- _Your assignment_
Transcribe every record exactly.

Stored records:
((
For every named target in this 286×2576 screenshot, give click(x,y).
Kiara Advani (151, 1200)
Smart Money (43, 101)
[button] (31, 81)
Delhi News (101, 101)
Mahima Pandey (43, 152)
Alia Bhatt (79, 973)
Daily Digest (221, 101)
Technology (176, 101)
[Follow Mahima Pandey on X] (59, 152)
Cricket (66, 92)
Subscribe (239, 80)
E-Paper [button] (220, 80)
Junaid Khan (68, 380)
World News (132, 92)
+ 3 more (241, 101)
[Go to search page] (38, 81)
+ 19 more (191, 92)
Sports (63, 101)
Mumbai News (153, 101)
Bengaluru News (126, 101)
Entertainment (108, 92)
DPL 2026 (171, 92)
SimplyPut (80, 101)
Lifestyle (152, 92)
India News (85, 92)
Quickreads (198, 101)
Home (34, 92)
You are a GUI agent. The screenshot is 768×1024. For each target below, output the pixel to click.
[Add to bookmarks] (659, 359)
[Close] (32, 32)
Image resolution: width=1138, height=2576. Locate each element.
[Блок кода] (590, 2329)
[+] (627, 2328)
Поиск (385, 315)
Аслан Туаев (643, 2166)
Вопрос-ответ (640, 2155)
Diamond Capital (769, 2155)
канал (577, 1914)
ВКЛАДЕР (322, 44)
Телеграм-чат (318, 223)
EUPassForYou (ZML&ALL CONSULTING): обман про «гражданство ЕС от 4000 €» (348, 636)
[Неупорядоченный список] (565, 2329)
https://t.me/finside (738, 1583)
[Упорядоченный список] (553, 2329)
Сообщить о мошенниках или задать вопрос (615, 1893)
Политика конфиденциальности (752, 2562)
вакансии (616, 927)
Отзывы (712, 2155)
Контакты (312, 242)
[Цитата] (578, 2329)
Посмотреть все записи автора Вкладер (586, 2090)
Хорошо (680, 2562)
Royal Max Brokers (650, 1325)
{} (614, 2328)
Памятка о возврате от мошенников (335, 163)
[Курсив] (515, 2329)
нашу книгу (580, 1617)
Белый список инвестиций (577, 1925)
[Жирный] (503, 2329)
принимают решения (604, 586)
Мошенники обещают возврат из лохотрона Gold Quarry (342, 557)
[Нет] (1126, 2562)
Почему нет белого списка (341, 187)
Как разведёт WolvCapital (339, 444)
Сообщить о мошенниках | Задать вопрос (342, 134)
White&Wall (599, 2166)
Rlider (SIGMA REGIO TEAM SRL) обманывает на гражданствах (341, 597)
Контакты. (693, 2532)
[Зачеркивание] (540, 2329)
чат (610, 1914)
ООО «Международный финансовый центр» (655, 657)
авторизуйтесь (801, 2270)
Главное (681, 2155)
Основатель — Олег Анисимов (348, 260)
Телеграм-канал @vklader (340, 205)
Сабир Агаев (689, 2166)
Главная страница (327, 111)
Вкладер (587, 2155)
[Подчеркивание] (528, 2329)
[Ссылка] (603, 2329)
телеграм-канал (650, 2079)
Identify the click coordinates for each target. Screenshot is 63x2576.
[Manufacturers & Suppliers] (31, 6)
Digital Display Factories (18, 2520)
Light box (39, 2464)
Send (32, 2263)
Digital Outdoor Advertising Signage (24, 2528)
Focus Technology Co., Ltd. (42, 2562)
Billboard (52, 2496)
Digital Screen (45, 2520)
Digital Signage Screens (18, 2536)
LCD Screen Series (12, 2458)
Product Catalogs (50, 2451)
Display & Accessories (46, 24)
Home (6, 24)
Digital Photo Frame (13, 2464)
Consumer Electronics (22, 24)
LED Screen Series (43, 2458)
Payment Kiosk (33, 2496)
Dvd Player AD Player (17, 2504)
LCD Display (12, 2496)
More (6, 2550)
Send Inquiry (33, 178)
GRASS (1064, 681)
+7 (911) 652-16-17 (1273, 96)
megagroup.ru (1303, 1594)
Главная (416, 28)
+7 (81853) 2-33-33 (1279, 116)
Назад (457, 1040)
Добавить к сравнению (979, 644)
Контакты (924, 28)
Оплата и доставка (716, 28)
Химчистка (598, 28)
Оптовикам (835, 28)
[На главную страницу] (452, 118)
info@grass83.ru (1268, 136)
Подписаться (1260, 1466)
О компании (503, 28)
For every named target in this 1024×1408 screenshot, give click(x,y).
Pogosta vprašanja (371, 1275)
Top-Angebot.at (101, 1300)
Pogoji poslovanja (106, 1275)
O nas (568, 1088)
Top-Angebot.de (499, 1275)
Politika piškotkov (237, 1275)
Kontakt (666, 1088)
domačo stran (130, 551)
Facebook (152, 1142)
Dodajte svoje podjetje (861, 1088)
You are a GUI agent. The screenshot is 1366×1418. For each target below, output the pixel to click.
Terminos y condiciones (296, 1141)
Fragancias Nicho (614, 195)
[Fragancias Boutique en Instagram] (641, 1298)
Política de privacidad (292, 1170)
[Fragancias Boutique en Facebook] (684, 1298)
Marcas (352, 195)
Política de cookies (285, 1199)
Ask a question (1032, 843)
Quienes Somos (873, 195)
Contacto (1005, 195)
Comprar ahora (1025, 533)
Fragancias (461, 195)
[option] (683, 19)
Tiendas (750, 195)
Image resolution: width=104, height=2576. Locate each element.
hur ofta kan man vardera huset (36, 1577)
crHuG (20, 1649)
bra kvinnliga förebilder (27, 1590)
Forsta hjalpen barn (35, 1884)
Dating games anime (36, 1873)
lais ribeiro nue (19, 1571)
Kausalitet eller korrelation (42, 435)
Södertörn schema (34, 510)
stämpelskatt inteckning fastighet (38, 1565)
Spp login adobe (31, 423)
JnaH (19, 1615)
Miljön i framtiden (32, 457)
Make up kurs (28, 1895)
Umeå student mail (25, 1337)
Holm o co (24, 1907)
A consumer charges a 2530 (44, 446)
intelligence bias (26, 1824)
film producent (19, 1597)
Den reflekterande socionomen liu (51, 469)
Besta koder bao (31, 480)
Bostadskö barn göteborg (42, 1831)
))
- _Exercise result_
For every named target in this 286×2576 screenshot, give click(x,y).
Kiara Advani (151, 1200)
Smart Money (43, 101)
[button] (31, 81)
Delhi News (101, 101)
Mahima Pandey (43, 152)
Alia Bhatt (79, 973)
Daily Digest (221, 101)
Technology (176, 101)
[Follow Mahima Pandey on X] (59, 152)
Cricket (66, 92)
Subscribe (239, 80)
E-Paper [button] (220, 80)
Junaid Khan (68, 380)
World News (132, 92)
+ 3 more (241, 101)
[Go to search page] (38, 81)
+ 19 more (191, 92)
Sports (63, 101)
Mumbai News (153, 101)
Bengaluru News (126, 101)
Entertainment (108, 92)
DPL 2026 (171, 92)
SimplyPut (80, 101)
Lifestyle (152, 92)
India News (85, 92)
Quickreads (198, 101)
Home (34, 92)
You are a GUI agent. The screenshot is 768×1024. For each target below, output the pixel to click.
[Add to bookmarks] (659, 359)
[Close] (32, 32)
Image resolution: width=1138, height=2576. Locate each element.
[Блок кода] (590, 2329)
[+] (627, 2328)
Поиск (385, 315)
Аслан Туаев (643, 2166)
Вопрос-ответ (640, 2155)
Diamond Capital (769, 2155)
канал (577, 1914)
ВКЛАДЕР (322, 44)
Телеграм-чат (318, 223)
EUPassForYou (ZML&ALL CONSULTING): обман про «гражданство ЕС от 4000 €» (348, 636)
[Неупорядоченный список] (565, 2329)
https://t.me/finside (738, 1583)
[Упорядоченный список] (553, 2329)
Сообщить о мошенниках или задать вопрос (615, 1893)
Политика конфиденциальности (752, 2562)
вакансии (616, 927)
Отзывы (712, 2155)
Контакты (312, 242)
[Цитата] (578, 2329)
Посмотреть все записи автора Вкладер (586, 2090)
Хорошо (680, 2562)
Royal Max Brokers (650, 1325)
{} (614, 2328)
Памятка о возврате от мошенников (335, 163)
[Курсив] (515, 2329)
нашу книгу (580, 1617)
Белый список инвестиций (577, 1925)
[Жирный] (503, 2329)
принимают решения (604, 586)
Мошенники обещают возврат из лохотрона Gold Quarry (342, 557)
[Нет] (1126, 2562)
Почему нет белого списка (341, 187)
Как разведёт WolvCapital (339, 444)
Сообщить о мошенниках | Задать вопрос (342, 134)
White&Wall (599, 2166)
Rlider (SIGMA REGIO TEAM SRL) обманывает на гражданствах (341, 597)
Контакты. (693, 2532)
[Зачеркивание] (540, 2329)
чат (610, 1914)
ООО «Международный финансовый центр» (655, 657)
авторизуйтесь (801, 2270)
Главное (681, 2155)
Основатель — Олег Анисимов (348, 260)
Телеграм-канал @vklader (340, 205)
Сабир Агаев (689, 2166)
Главная страница (327, 111)
Вкладер (587, 2155)
[Подчеркивание] (528, 2329)
[Ссылка] (603, 2329)
телеграм-канал (650, 2079)
Identify the click coordinates for each target. Screenshot is 63x2576.
[Manufacturers & Suppliers] (31, 6)
Digital Display Factories (18, 2520)
Light box (39, 2464)
Send (32, 2263)
Digital Outdoor Advertising Signage (24, 2528)
Focus Technology Co., Ltd. (42, 2562)
Billboard (52, 2496)
Digital Screen (45, 2520)
Digital Signage Screens (18, 2536)
LCD Screen Series (12, 2458)
Product Catalogs (50, 2451)
Display & Accessories (46, 24)
Home (6, 24)
Digital Photo Frame (13, 2464)
Consumer Electronics (22, 24)
LED Screen Series (43, 2458)
Payment Kiosk (33, 2496)
Dvd Player AD Player (17, 2504)
LCD Display (12, 2496)
More (6, 2550)
Send Inquiry (33, 178)
GRASS (1064, 681)
+7 (911) 652-16-17 (1273, 96)
megagroup.ru (1303, 1594)
Главная (416, 28)
+7 (81853) 2-33-33 (1279, 116)
Назад (457, 1040)
Добавить к сравнению (979, 644)
Контакты (924, 28)
Оплата и доставка (716, 28)
Химчистка (598, 28)
Оптовикам (835, 28)
[На главную страницу] (452, 118)
info@grass83.ru (1268, 136)
Подписаться (1260, 1466)
О компании (503, 28)
For every named target in this 1024×1408 screenshot, give click(x,y).
Pogosta vprašanja (371, 1275)
Top-Angebot.at (101, 1300)
Pogoji poslovanja (106, 1275)
O nas (568, 1088)
Top-Angebot.de (499, 1275)
Politika piškotkov (237, 1275)
Kontakt (666, 1088)
domačo stran (130, 551)
Facebook (152, 1142)
Dodajte svoje podjetje (861, 1088)
You are a GUI agent. The screenshot is 1366×1418. For each target below, output the pixel to click.
Terminos y condiciones (296, 1141)
Fragancias Nicho (614, 195)
[Fragancias Boutique en Instagram] (641, 1298)
Política de privacidad (292, 1170)
[Fragancias Boutique en Facebook] (684, 1298)
Marcas (352, 195)
Política de cookies (285, 1199)
Ask a question (1032, 843)
Quienes Somos (873, 195)
Contacto (1005, 195)
Comprar ahora (1025, 533)
Fragancias (461, 195)
[option] (683, 19)
Tiendas (750, 195)
Image resolution: width=104, height=2576. Locate each element.
hur ofta kan man vardera huset (36, 1577)
crHuG (20, 1649)
bra kvinnliga förebilder (27, 1590)
Forsta hjalpen barn (35, 1884)
Dating games anime (36, 1873)
lais ribeiro nue (19, 1571)
Kausalitet eller korrelation (42, 435)
Södertörn schema (34, 510)
stämpelskatt inteckning fastighet (38, 1565)
Spp login adobe (31, 423)
JnaH (19, 1615)
Miljön i framtiden (32, 457)
Make up kurs (28, 1895)
Umeå student mail (25, 1337)
Holm o co (24, 1907)
A consumer charges a 2530 (44, 446)
intelligence bias (26, 1824)
film producent (19, 1597)
Den reflekterande socionomen liu (51, 469)
Besta koder bao (31, 480)
Bostadskö barn göteborg (42, 1831)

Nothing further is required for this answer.